The HDF5 file format is developed by The HDF Group. It is an open, binary file format with good support in a number of programming languages including Python. In principal, you could use any language to create your dataset converter but we would recommend the Python language and we have not tried writing converters in another other language. Working with HDF5 files is really easy in Python using Pandas (which, in turn, uses the excellent PyTables package).
note
If you haven't done so already, then it might be worth reading the Pandas tutorial on working with HDF5 files in Pandas.
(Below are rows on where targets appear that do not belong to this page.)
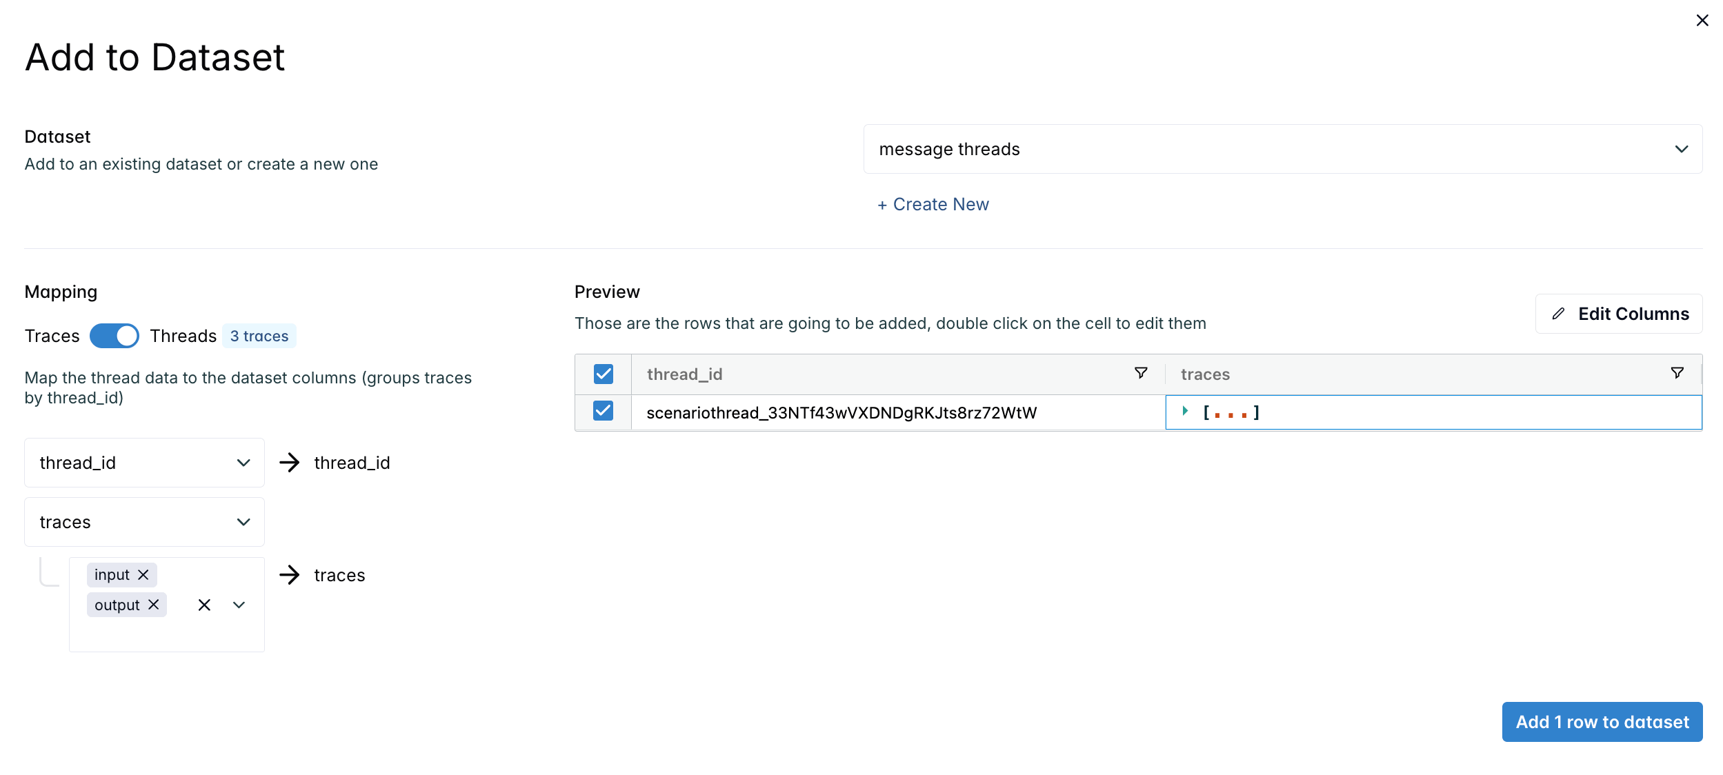This screenshot has width=1723, height=775.
Task: Expand the trace fields multi-select chevron
Action: pos(239,605)
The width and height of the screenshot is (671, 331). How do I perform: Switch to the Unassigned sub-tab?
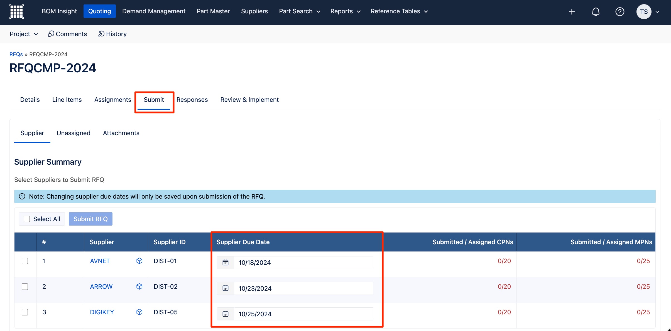point(74,133)
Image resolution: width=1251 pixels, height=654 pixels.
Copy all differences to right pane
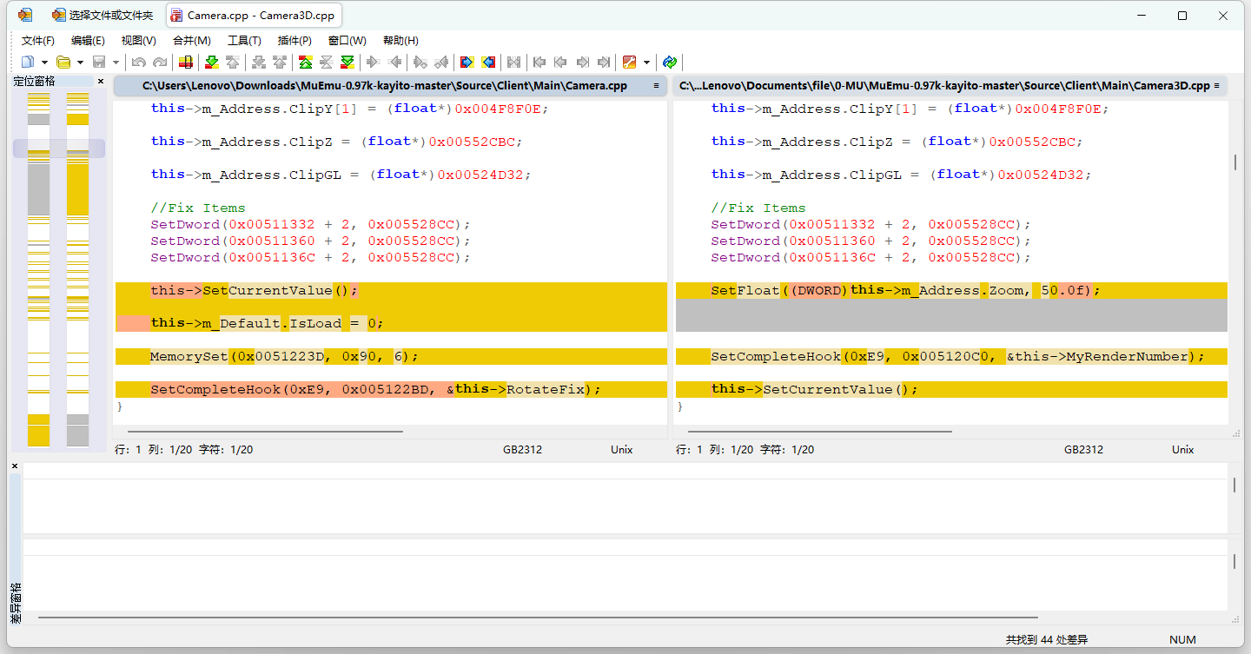[467, 62]
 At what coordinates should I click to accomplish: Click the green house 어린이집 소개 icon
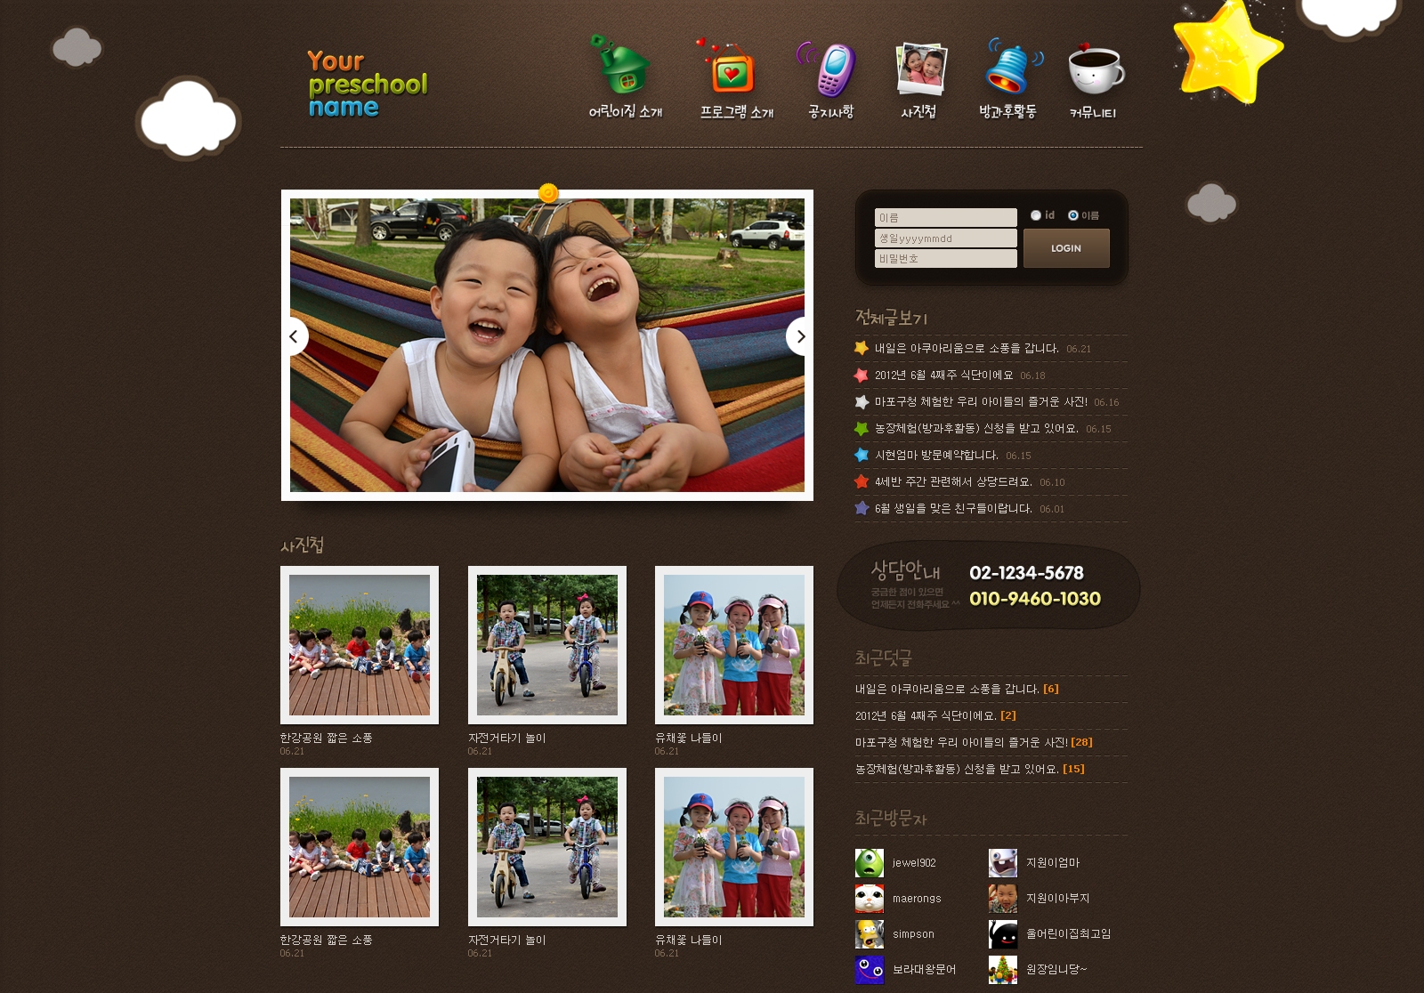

If you would like to contribute a new dataset converter (or just better
understand the existing converters) then the best way to get up to speed
is probably to read this document first. This document explains the
layout of data in a NILMTK HDF5 file. Then take a look at the REDD
converter for NILMTK (in nilmtk/nilmtk/dataset_converters/redd
).
NILMTK dataset converters output an HDF5 file which contains both the time series data from each meter as well as all relevant metadata.
Data from each physical meter is stored in its own table (i.e. there is a one-to-one relationship between tables in the HDF5 file and physical meters).
Tables in HDF5 are identified by a hierarchical key. Each key is a
string. Levels in the hierarchy are separated by a /
character in the
key. NILMTK uses keys in the form /building<i>/elec/meter<j>
where i
and j
are integers starting from 1. i
is the building instance and
j
is the meter instance. For example, the table storing data from
meter instance 1 in building instance 1 would have the key
/building1/elec/meter1
. (We use elec
in the hierarchy to allow us,
in the future, to add support for other sensor types like water and gas
meters).
power | energy | voltage | |
---|---|---|---|
active | reactive | ||
2014-07-01T05:00:14+00:00 | 0.1 | 0.01 | 231.1 |
2014-07-01T05:00:15+00:00 | 100.5 | 10.5 | 232.1 |
The index column is a datetime represented on disk as a nano-second
precision (!) UNIX timestamp stored as an unsigned 64-bit int. In
Python, we used a timezone-aware numpy.datetime64
. The dataframe must
be sorted in ascending order on the index (timestamp) column.
Every column apart from the index column holds a measurement taken by the meter. These measurements could be power demand, energy, cumulative energy, voltage or current. Each measurement is represented as 32-bit floating point number.
We always use SI units or SI derived units and NILMTK assumes that no unit prefix (e.g. 'kilo-' or 'mega-') has been applied. In other words, NILMTK assumes a unit multiplier of 1. For example, we always use watts (not kW) for active power. If the source dataset uses, say, kW then please multiply these values by 1000 in your converter.
Column labels are hierarchical with 2 levels (hierarchical labels are
very well supported by
Pandas).
The top level describes the physical_quantity
being measured. The
seconds level describes the type
which, at present, is used for energy
and power columns to describe whether the alternating current
measurement is apparent
, active
or reactive
. We use a controlled
vocabulary for both physical_quanitity
and type
. For the full
details of this controlled vocabulary, please see the documentation for
physical_quantity
and type
under the measurements
property for the
MeterDevice object in NILM
Metadata.
We use zlib
to compress our HDF5 files. bzip2
results in slightly
smaller files (261 MB for bzip2
versus 273 MB for zlib
for REDD) but
doesn't appear to be compatible with
HDFView.
In order for NILMTK to be able to load the dataset, we need to add metadata to the HDF5 file. NILMTK uses the NILM Metadata schema.
If the dataset is already described in YAML using the NILM Metadata
schema then just call nilm_metadata.convert_yaml_to_hdf5()
.
If the dataset is not already described using the NILM Metadata schema then it will be necessary to do so. If it is a small dataset then you could manually write the YAML files and then convert these to HDF5 (this is how our REDD converter works). If it is a large dataset then it would be better to programmatically convert the dataset's own metadata to NILM Metadata and store the metadata directly in the HDF5 file. For an introduction to NILM Metadata first read the README and then the tutorial and finally refer to the dataset_metadata doc page for the full description of the metadata schema.